WARREN — Seeing Adam Levine spin his chair so quickly didn’t make Warren native Dennis Drummond relax during his audition for “The Voice.”

“You would think, but it actually was more scary,” the 2008 Warren G. Harding High School graduate said Tuesday during a telephone interview. “Everything up to that point is hypothetical. I go out there and, wow, this is actually becoming a thing now. Now matter how this ends up, I’m ending up on this show … Oh, man, what did I get myself into? This is becoming a thing. Panic sets in, but it was a good panic.”

Judge Blake Shelton also spun his chair for the lanky, 6-foot-8 musician after his rendition of the Black Crowes’ “She Talks to Angels,” and Drummond decided to join the country star’s team in the singing reality series that airs at 8 p.m. Mondays and Tuesdays on NBC.

The audition that aired Monday was recorded in Los Angeles in early July. Drummond, who now lives in Nashville, plays guitar for Adam Wakefield and has played with Nolan Neal. Both are past competitors on “The Voice,” and Neal is the one who suggested that Drummond try out.

If there was a reality competition show called “The Guitar,” local audiences would have expected to see Dennis Drummond on television a long time ago. He was earning raves locally as a guitar player in his teens, and those talents took him to the prestigious Berklee School of Music in Boston. Since graduating in 2012, he’s worked as a professional musician, mostly backing other artists on guitar and singing harmony, but also doing weekly gigs at Hotel Indigo in Nashville. In addition to being a steady paying gig, the Hotel Indigo shows are where he became comfortable singing lead instead of background harmony for someone else.

“I’m 27 and I’ve been playing music out since I was 12 years old,” he said. “It’s my living. I can make a living at it. But I always wanted to take that step out. I was getting antsy.”

Drummond described everyone who works on the show as “super nice,” but he said the competition was intimidating.

“There were all these singers singing acrobatic runs and jumps; I’m just trying to sell a good song and tell a good story,” he said.

His parents, Donald and Diane Drummond, still live in Warren and were in Los Angeles to experience it with him. They also appeared on Monday’s episode. Three months after witnessing it live, Donald Drummond struggled for the words to convey what it was like watching his son achieve that goal.

“I can’t explain it,” he aid. “It was just a great experience to see him enjoy the experience and have someone turn around. As a dad, that’s jubilation. As a parent, you want the best for your kids and to see him realize something he’s worked so hard for, it was just amazing.”

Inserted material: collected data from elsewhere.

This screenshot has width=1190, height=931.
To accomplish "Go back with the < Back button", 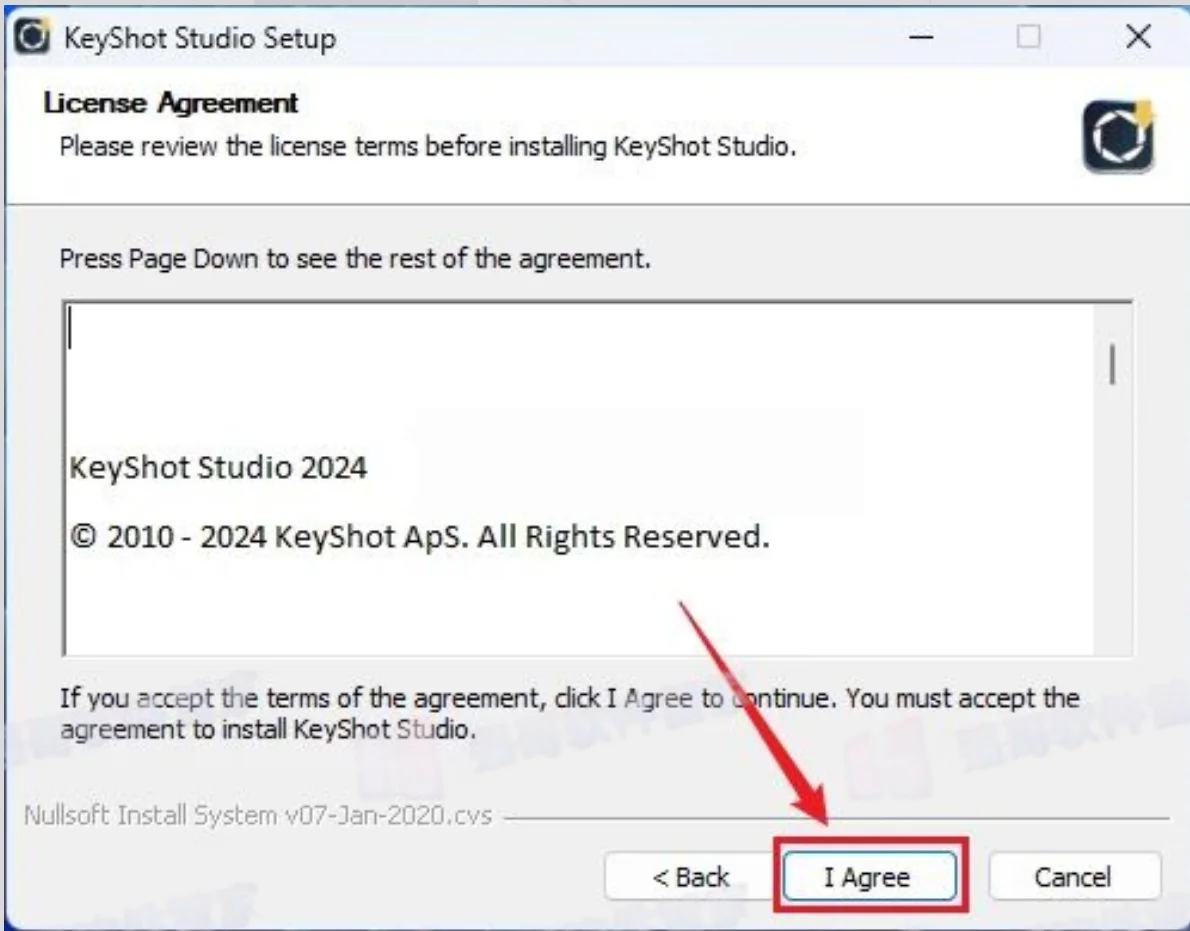I will tap(690, 876).
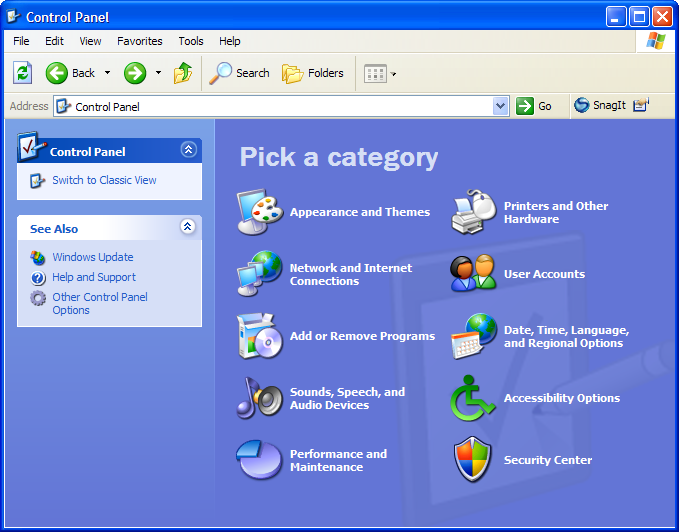Click the Network and Internet Connections icon
The width and height of the screenshot is (679, 532).
coord(259,274)
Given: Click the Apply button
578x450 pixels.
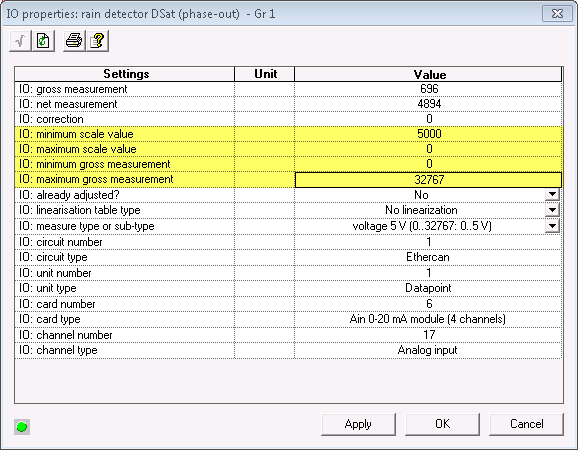Looking at the screenshot, I should (x=358, y=424).
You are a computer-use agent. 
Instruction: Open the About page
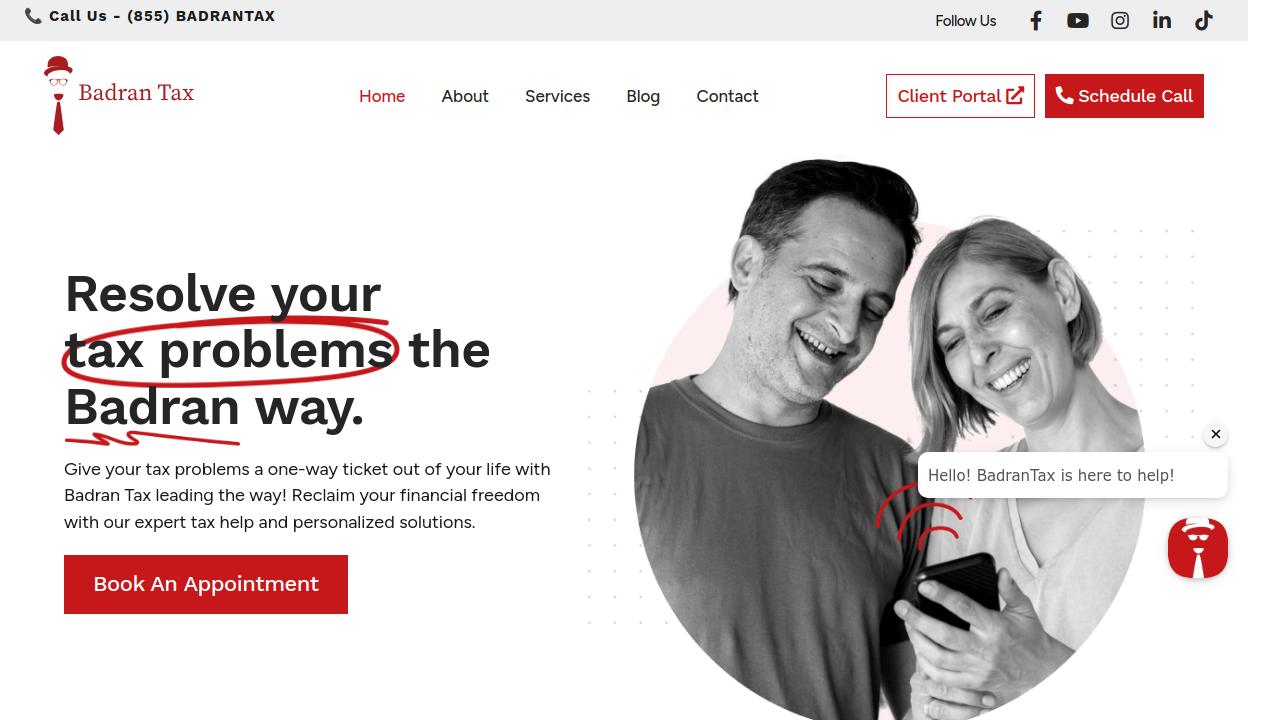[465, 96]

Drummond’s parents had to accompany him when he started playing in bars as a teenager, because he was too young to be there alone. His father ended up becoming the soundman for his bands since he had to be there anyway.

“It was kind of tough getting out of a local establishment at 3 in the morning and then getting up at 5:30 for work,” his father said. “But we always had fun. I never had a bad experience with any of the people I met through Dennis.”

If this season of “The Voice” follows the formula of past seasons, Drummond’s next step will be to compete in battle rounds against other members of Shelton’s team. Ultimately, the series will go live and the viewers will get to vote and have a say in determining the winner.

Drummond isn’t allowed to say anything about what happens next or what advice Shelton has given him.

“Blake has been really great, a super funny guy,” he said. “It’s nice when people on TV are nice in real life. That’s the most I can tell you right now.”

Win or lose, Drummond said the competition won’t change his passion for music and how he approaches it.

“I’m in this for the long haul,” he said. “I’m not in this for superstardom. I just want to be able to feed my dogs.”